S- {*: Dehşetli ve hakikatlı bir sual.} Heyhat! Bize teselli veren şu ulvî emeli ye’se inkılab ettiren ve etrafımızda hayatımızı zehirlendirmek ve devletimizi parça parça etmek için ağızlarını açmış olan o müdhiş yılanlara ne diyeceğiz?

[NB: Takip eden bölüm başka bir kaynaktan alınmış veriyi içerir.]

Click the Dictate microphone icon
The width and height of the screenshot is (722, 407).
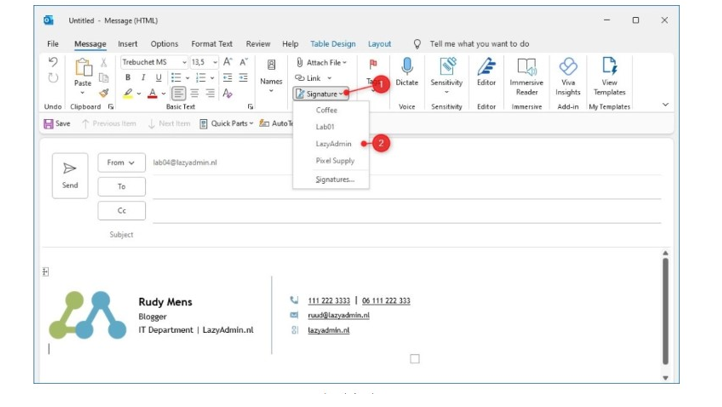click(x=406, y=68)
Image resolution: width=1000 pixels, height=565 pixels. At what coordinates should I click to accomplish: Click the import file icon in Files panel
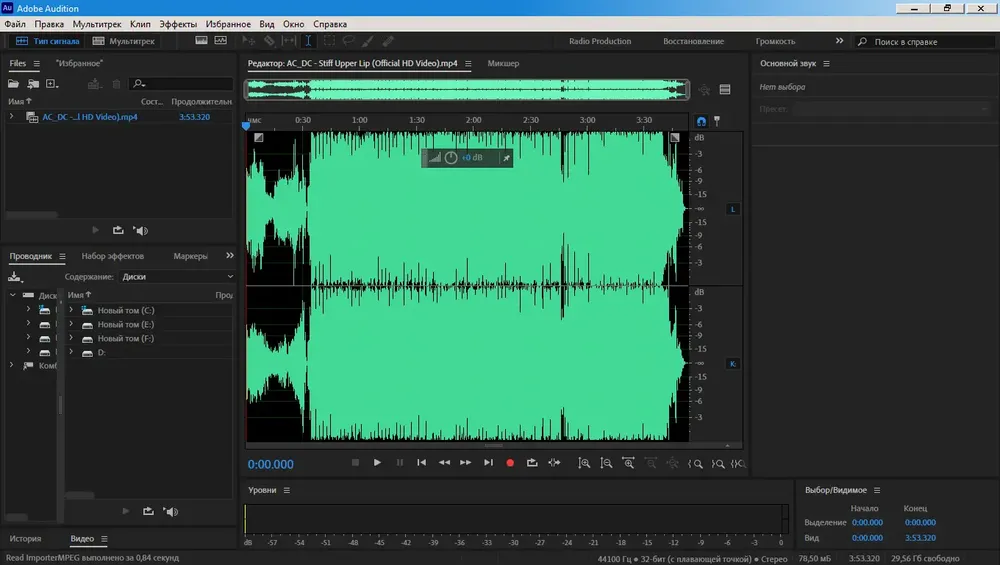(33, 84)
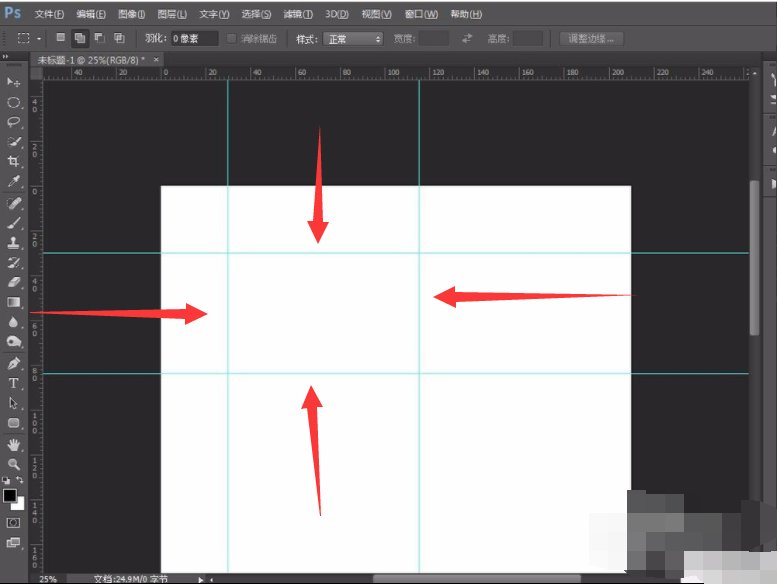Choose Add to selection mode button
The height and width of the screenshot is (584, 777).
pos(80,38)
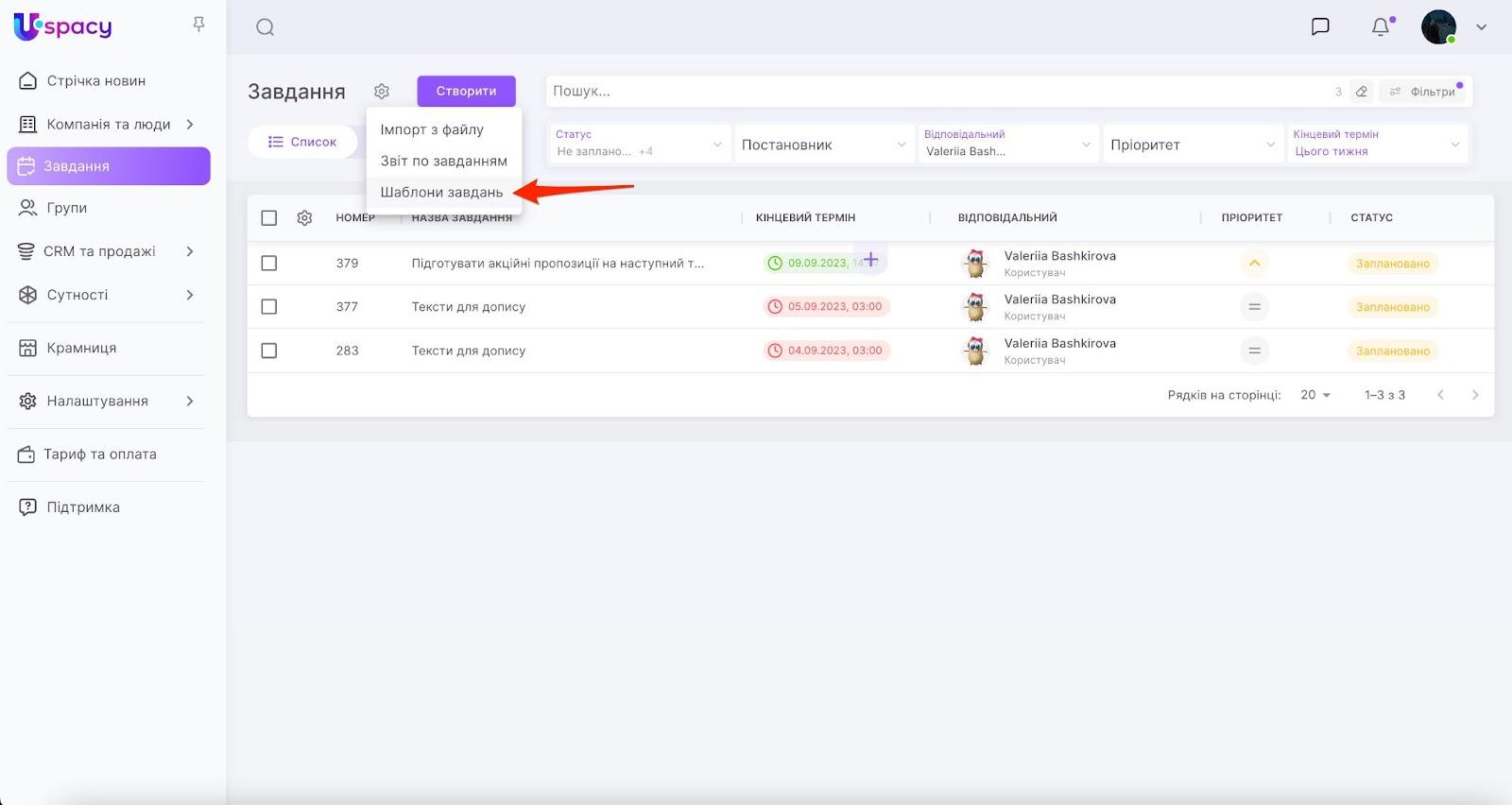The image size is (1512, 805).
Task: Click the Заплановано status badge of task 283
Action: (x=1392, y=351)
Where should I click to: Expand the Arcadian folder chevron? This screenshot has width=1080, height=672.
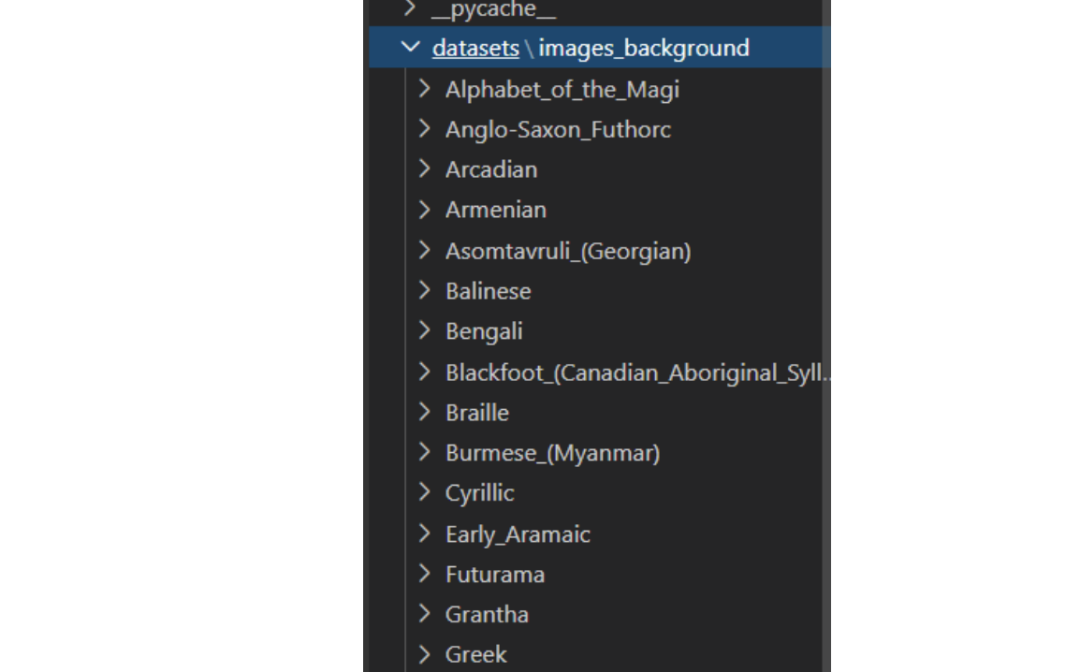[425, 169]
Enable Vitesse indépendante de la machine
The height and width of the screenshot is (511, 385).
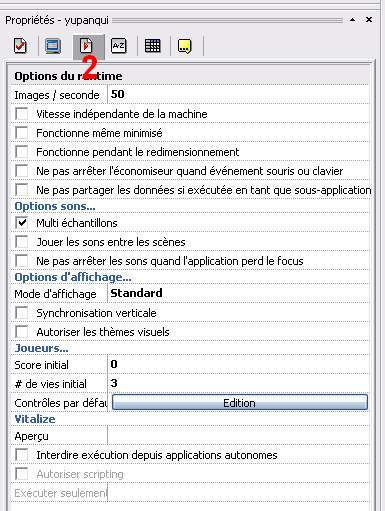click(22, 114)
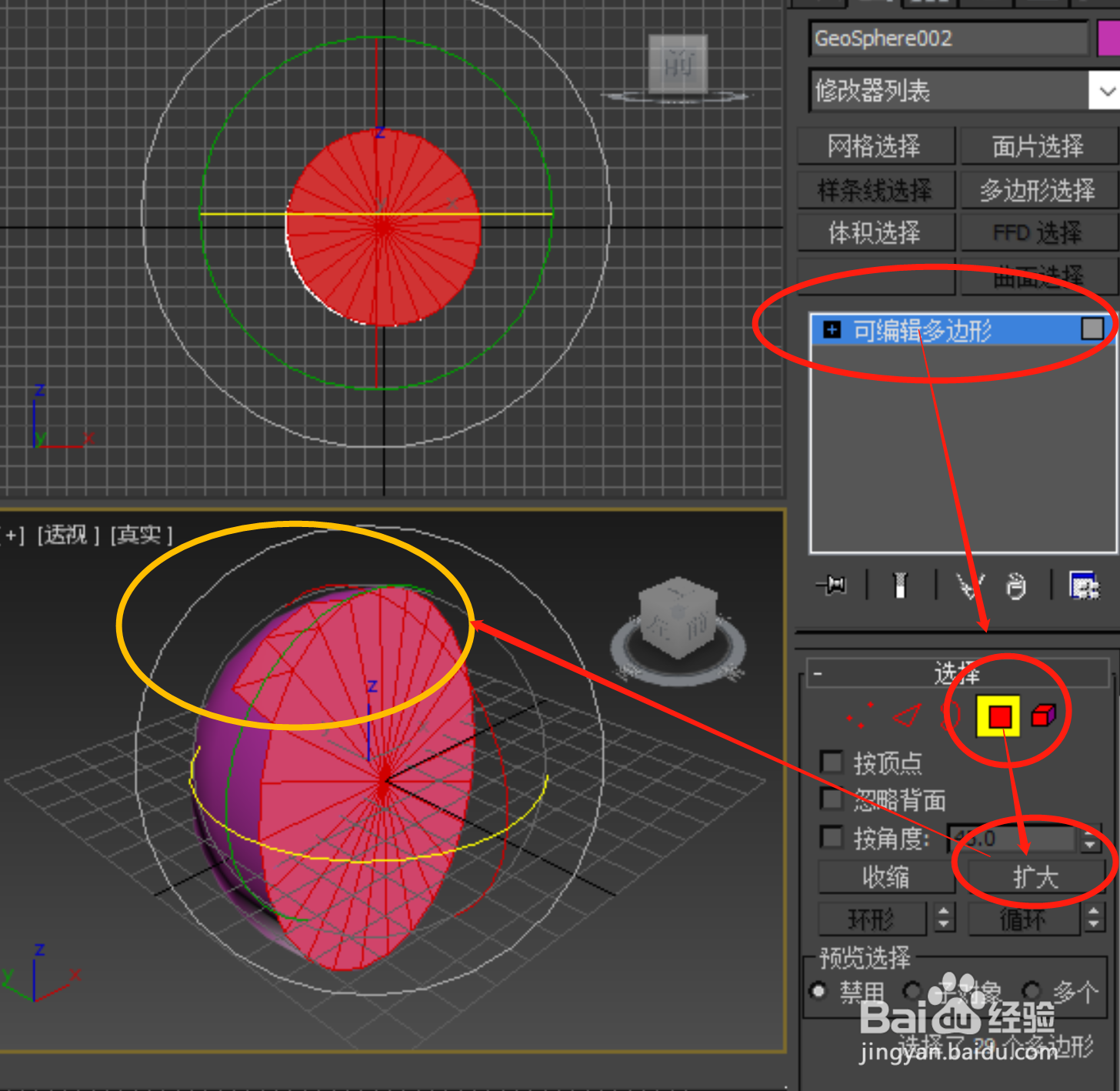Select the Vertex sub-object dots icon
Screen dimensions: 1120x1091
coord(860,716)
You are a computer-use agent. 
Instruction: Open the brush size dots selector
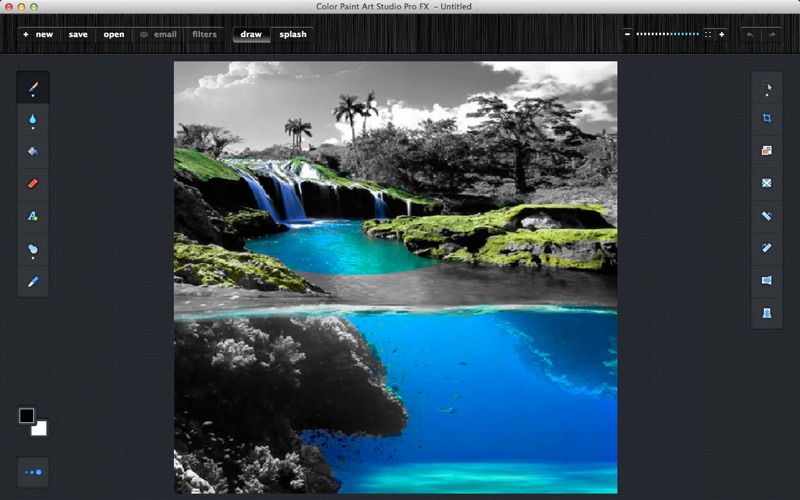click(x=33, y=472)
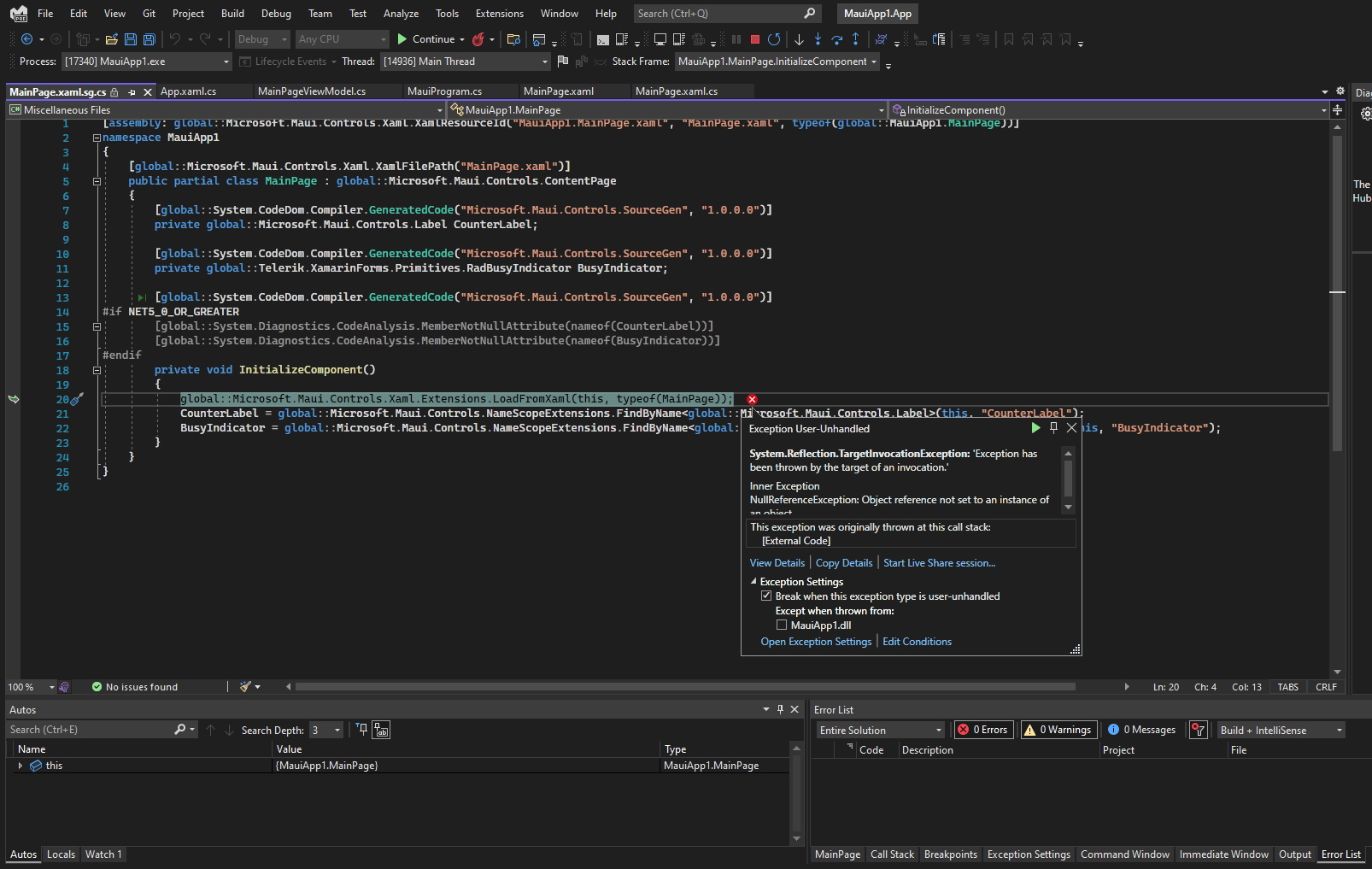The width and height of the screenshot is (1372, 869).
Task: Click Save All icon in toolbar
Action: tap(149, 39)
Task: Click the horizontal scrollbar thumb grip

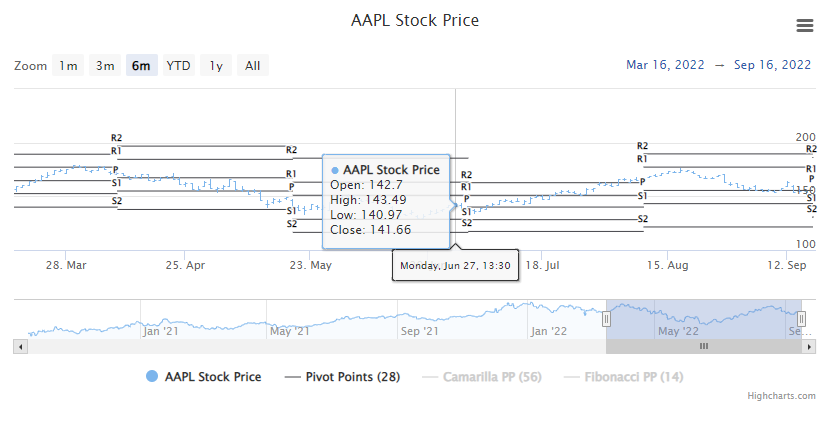Action: 703,346
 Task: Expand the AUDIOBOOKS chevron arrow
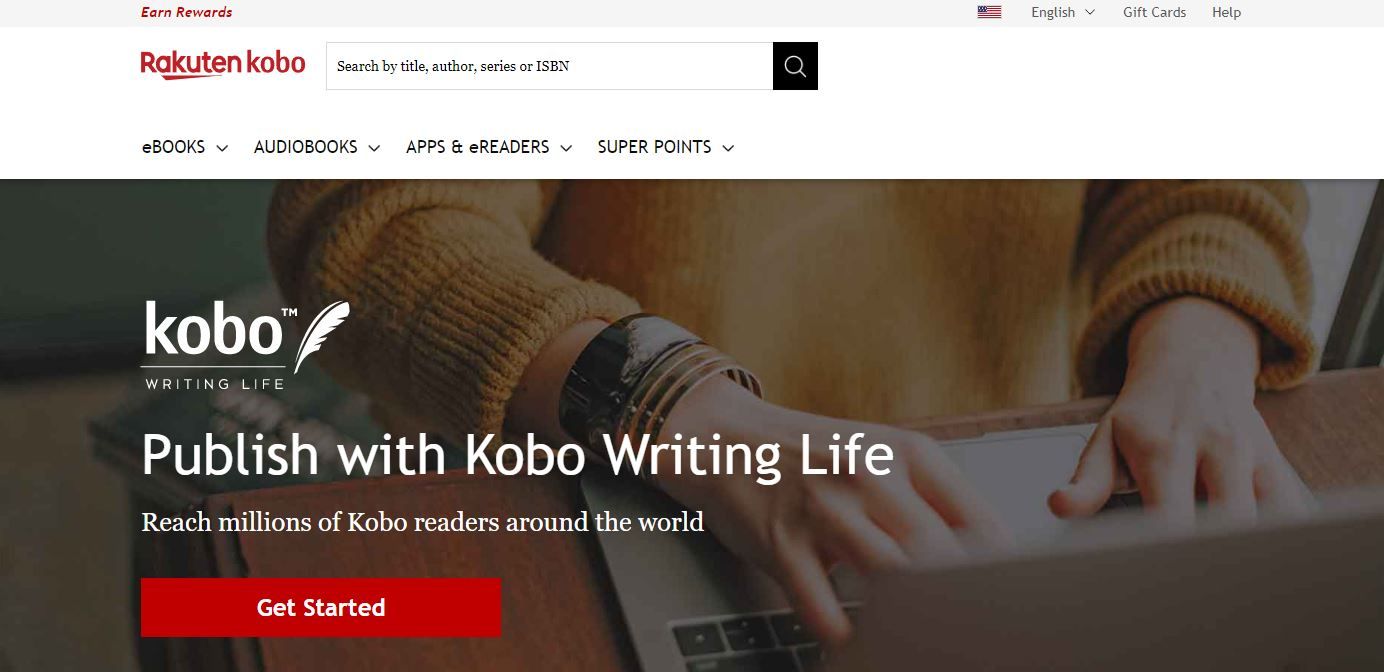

C- Korkmayınız. Medeniyet, fazilet, hürriyet; âlem-i insaniyette galebe çalmağa başladığından, bizzarure terazinin öteki yüzü şey’en fe-şey’en hafifleşecektir. Farz-ı muhal olarak, Allah etmesin, eğer bizi parça parça edip öldürseler; emin olunuz, biz yirmi olarak öleceğiz, üçyüz olarak dirileceğiz. Başımızdan rezail ve ihtilafatın gubarını silkip, hakikî münevver ve müttehid olarak kervan-ı benî beşere pişdarlık edeceğiz. Biz, en şedid, en kavî ve en bâki hayatı intac eden öyle bir ölümden korkmayız.
Biz ölsek de, İslâmiyet sağ kalır. O milliyet-i kudsiye sağ olsun. {*: Eski Said parlak bir nurun hissiyle, kuvvetli bir ümidle, tam teselli ile, siyaseti İslâmiyete âlet etmek fikriyle, hararetle hürriyete çalışırken; diğer bir hiss-i kabl-el vuku’la dehşetli dinsizce bir istibdad-ı mutlakı, kırksekiz sene evvel bir hadîsin manasıyla geleceğini haber verdiği bir kumandanın çıkmasını ve Said’in teselli haberlerini yirmibeş senede bilfiil tekzib edeceğini hissederek, otuz seneden beri “Eûzü billahi mineşşeytani vessiyase” deyip siyaseti bıraktı, Yeni Said oldu.}
فَكُلُّ اٰتٍ قَرِيبٌ
S- Gayr-ı müslimlerle nasıl müsavi olacağız?
C– Müsavat ise, fazilet ve şerefte değildir; hukuktadır. Hukukta ise, şah ve geda birdir. Acaba bir şeriat, karıncaya bilerek ayak basmayınız dese, tazibinden men’etse; nasıl benî âdem’in hukukunu ihmal eder? Kellâ… Biz imtisal etmedik. Evet İmam-ı Ali’nin (R.A.) âdi bir Yahudi ile muhakemesi ve medar-ı fahriniz olan Salahaddin-i Eyyubî’nin miskin bir Hristiyan ile mürafaası, sizin şu yanlışınızı tashih eder zannederim.